- [What you are asked to do]: Locate every line of the records that contains the string "coordinates", and copy each one. Case counts.

- [Records to use]:
-----

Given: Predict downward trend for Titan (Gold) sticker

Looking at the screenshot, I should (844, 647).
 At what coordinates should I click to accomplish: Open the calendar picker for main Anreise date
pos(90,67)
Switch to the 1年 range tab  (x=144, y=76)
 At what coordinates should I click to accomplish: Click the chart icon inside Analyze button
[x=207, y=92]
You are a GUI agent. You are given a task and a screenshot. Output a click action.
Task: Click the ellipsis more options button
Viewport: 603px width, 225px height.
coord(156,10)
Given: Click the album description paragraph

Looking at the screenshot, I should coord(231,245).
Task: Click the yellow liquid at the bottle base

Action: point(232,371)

-----

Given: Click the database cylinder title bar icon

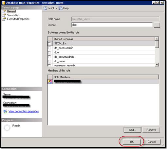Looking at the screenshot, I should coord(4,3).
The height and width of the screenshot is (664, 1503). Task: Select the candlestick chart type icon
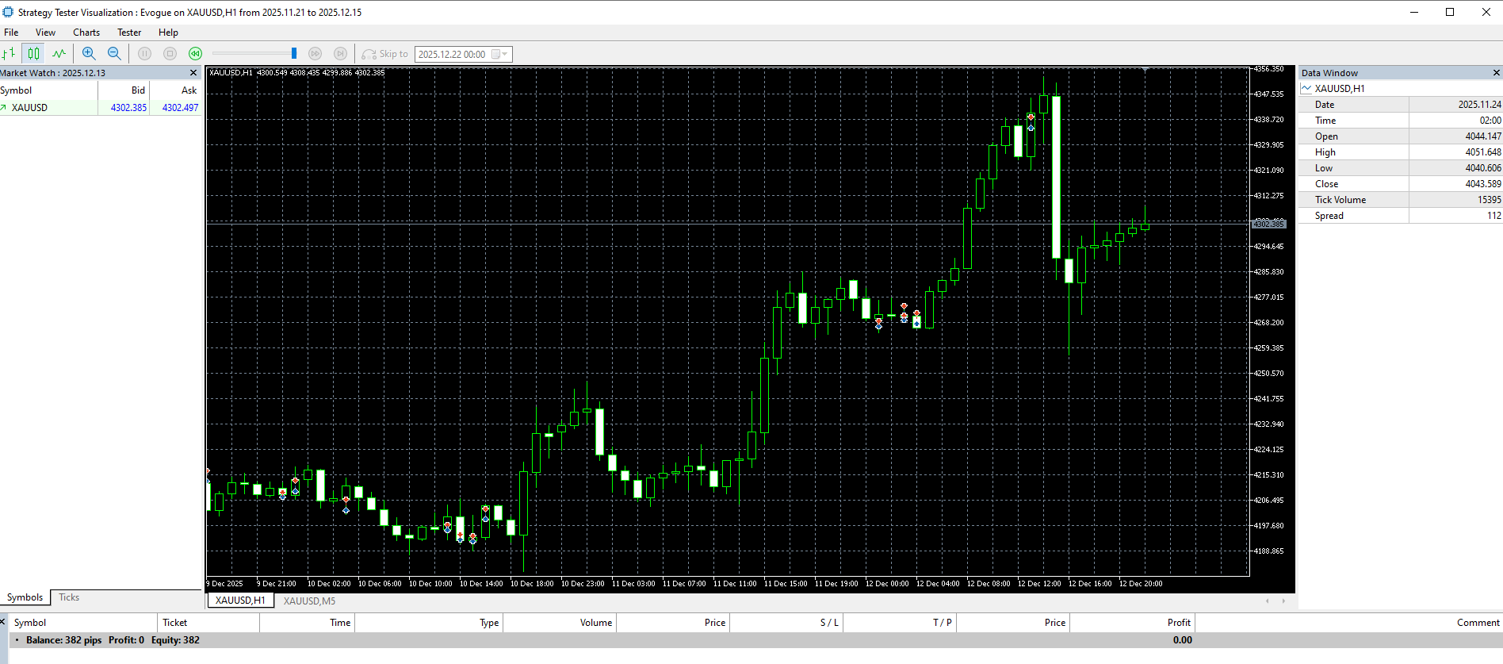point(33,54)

-----

- [Finished answer]:
 At what coordinates should I click to accomplish: Open the calendar picker for main Anreise date
 At what coordinates should I click to accomplish: Click the chart icon inside Analyze button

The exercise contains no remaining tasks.